俺はポケットからライホを取り出し、ビデオアプリを起動させる。そしてカメラをヤツに向けた。
「さ、もう一回言ってくれ。俺が約束の件でこき使われるのは今回が最後だよな?」
暗は呆れた表情をしつつもうなずいた。
「ああ、そうだよ。……七色、そんなに疑り深いから友達ができないんじゃないかい?」
「うっせー、余計なお世話だ」
暗が続きは誰にも話を聞かれないところで、と言ったので場所を俺の部屋に移した。登校時間までまだ余裕があったし、やっておきたいことがあったからだ。
「さて、さっそく密会を始めたいわけだけど……」
無駄にものものしく暗は言った。
「おー、いいぞ」
「せめてこっちに顔を向けてくれないかい?」
俺はヤツに背を向けてブラウザゲームをしていた。
「ちょっと待ってくれ、編成を変えたら流すから」
流す、というのは俺専用のゲーム用語のことだ。
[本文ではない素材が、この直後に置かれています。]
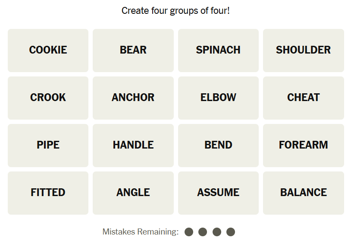Toggle the BEND word tile

click(x=218, y=145)
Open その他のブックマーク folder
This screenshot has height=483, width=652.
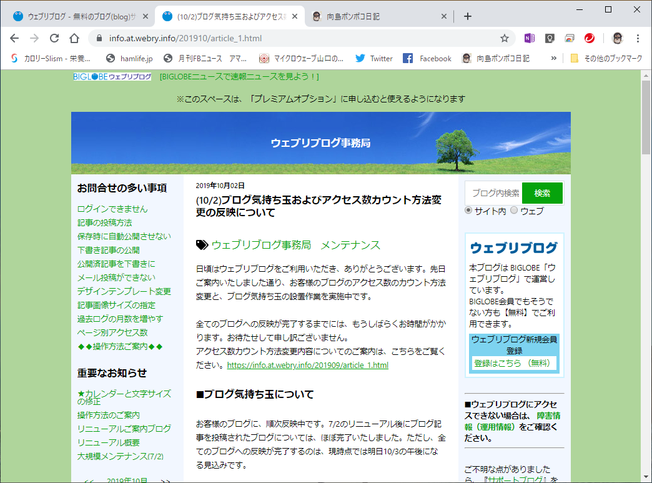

俺のやっているゲームは敵を倒してアイテムをゲットする、シンプルなRPG。だがこのゲームは普通のものとは少し違う。バトル中に何の操作をしなくとも、勝手に進行していく。そのため、別の作業をしながらでもプレイできるのだ。これを俺は流すと呼んでいる。
「七色、そんなほとんど何もしないゲームをしていて楽しいのかい?」
俺がコンピューターを背に暗の方へ向くと、ヤツの呆れた表情が見えた。ちなみに俺の背後では自分のキャラとNPCが勝手に戦っている。
「まぁ、作業用BGMだと思えば。それにこのゲームは定期的にストーリーが追加されるから、それを見るのは楽しいし」
「キャント・アンダースタンド。理解できないよ……」
「それにキャラが可愛いし」
「へぇ。ちょっと見せてよ」
興味を持ったらしい暗が、俺をのけて画面をのぞき込む。
「おおー、エクセレントな裸! イッツ・ワンダフォー‼」
「お、おいちょっとどけ!」
裸という単語に反応して俺はコンピューターに飛びつく。
別に女の子の裸を見たかったわけじゃない。むしろこのゲームでは女の子の裸は見たくない。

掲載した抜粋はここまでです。